Executed well, these time dilation-driven choices could be the key differentiator between Exodus and its creators’ previous work. But Exodus has another concern: sticking the landing with space travel. In Polygon’s Starfield review, we lamented how traveling between star systems is essentially a matter of navigating several menus in order to fast travel, punctuated by Squadrons-lite dogfights. No Man’s Sky, despite its stellar current state, took years of updates and patches to strike its delicate balance between scavenging, base-building, and wandering between essentially infinite procedural planets. A quick glance at Exodus’ contemporaries makes one thing clear: Space exploration is a tricky proposition in video games. Add to that the cerebral time dilation mechanic, complete with its numerous branching endings and shifting worlds, and the minds behind Exodus have their work cut out for them.

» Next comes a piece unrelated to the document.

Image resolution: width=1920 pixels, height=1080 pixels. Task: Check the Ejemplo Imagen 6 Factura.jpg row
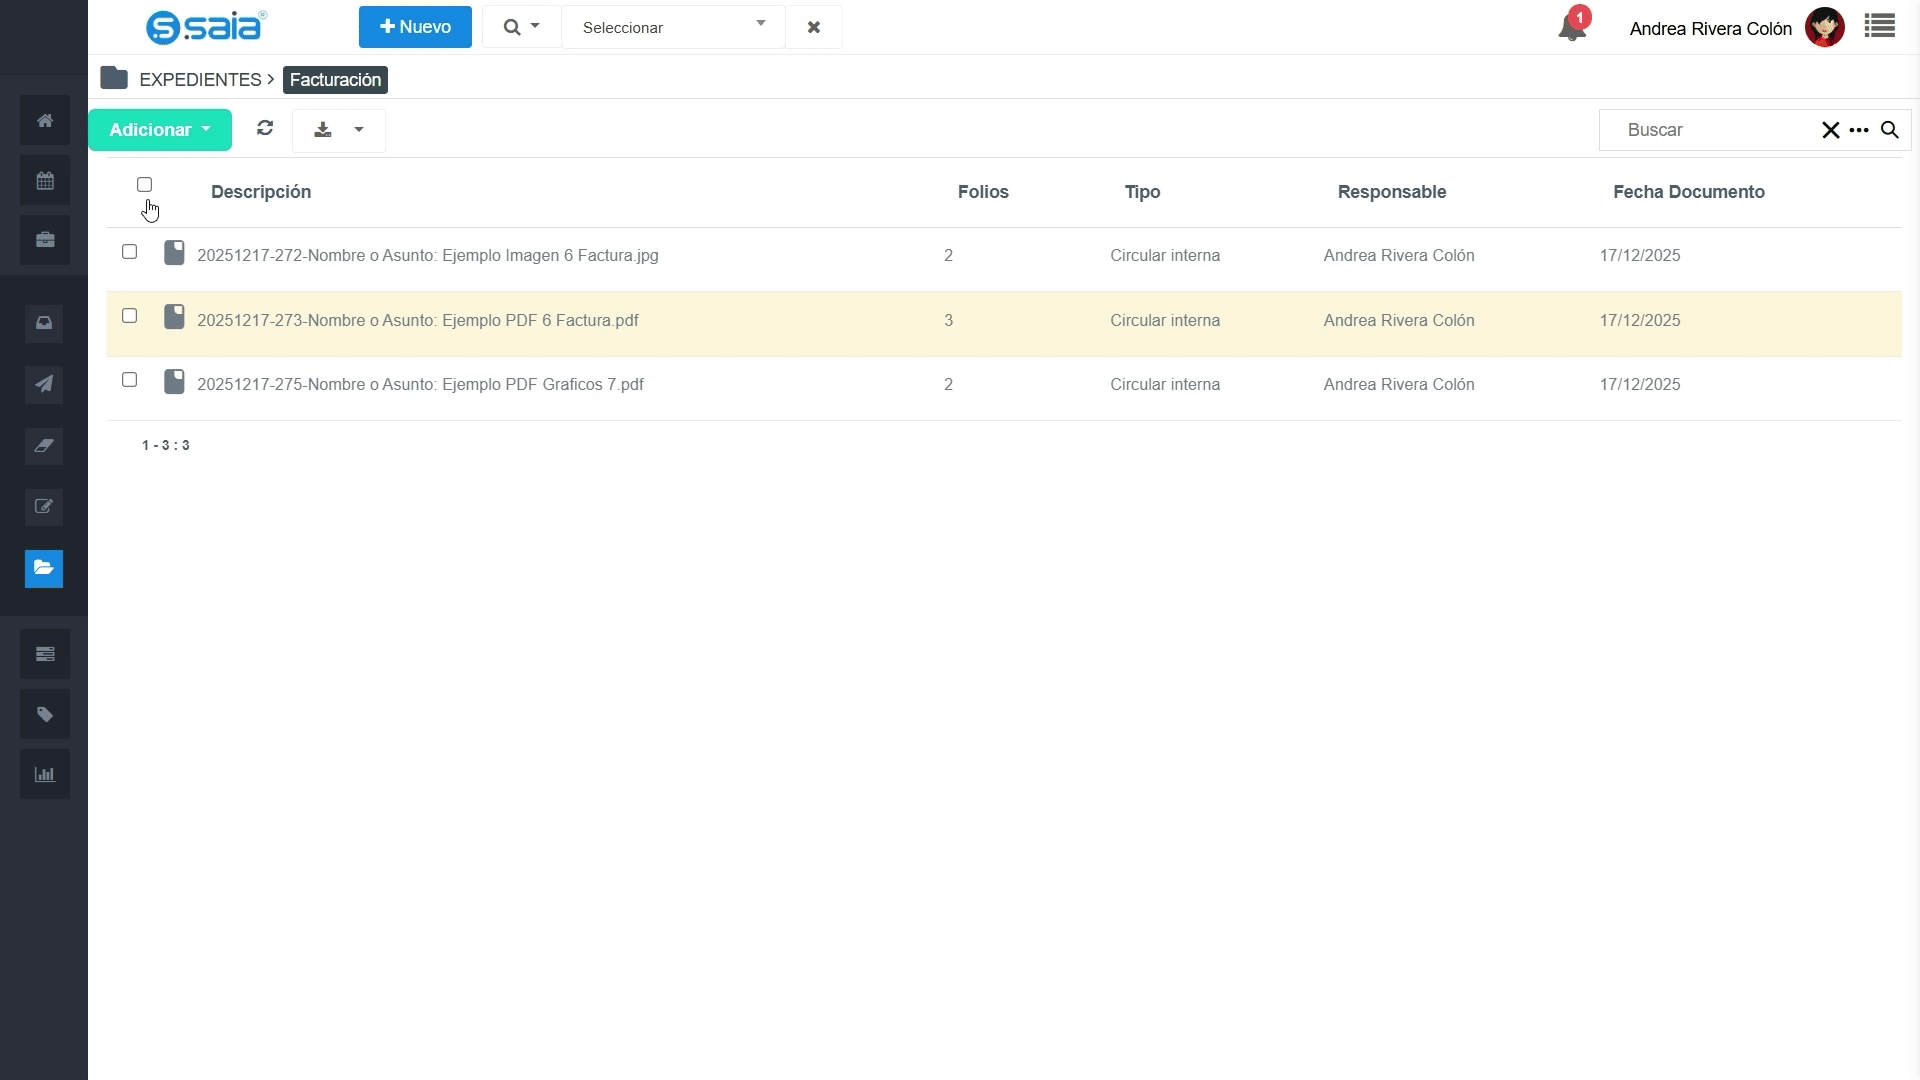[x=129, y=252]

“Exodus [is very] handcrafted,” Ohlen said. “Every time you visit a world, we want it to be this experience where everything is unique. We don’t want players to see the horizon. We want them to feel like they’re exploring a universe, and that they can go anywhere, even though they can’t. That’s why we have people on the team from Mass Effect, and we have people from Naughty Dog.
“Procedural generation — that word makes me…” Ohlen coughs, smiles, and restarts. “I see [our universe] more like the Final Fantasy series, where each one is totally different, but in a handcrafted area. And because of time dilation, you can still have characters that show up again, like, you know, a favorite companion might show up, even though a game takes place 5,000 years in the future… It allows us to tell a coherent story with companions with [their own] arcs. It is a bit complex, but it’s something that we’ve already struggled with, and we figured out what the plan is moving forward.”
Exodus will be released on PlayStation 5, Windows PC, and Xbox Series X. It has no release date as of this writing.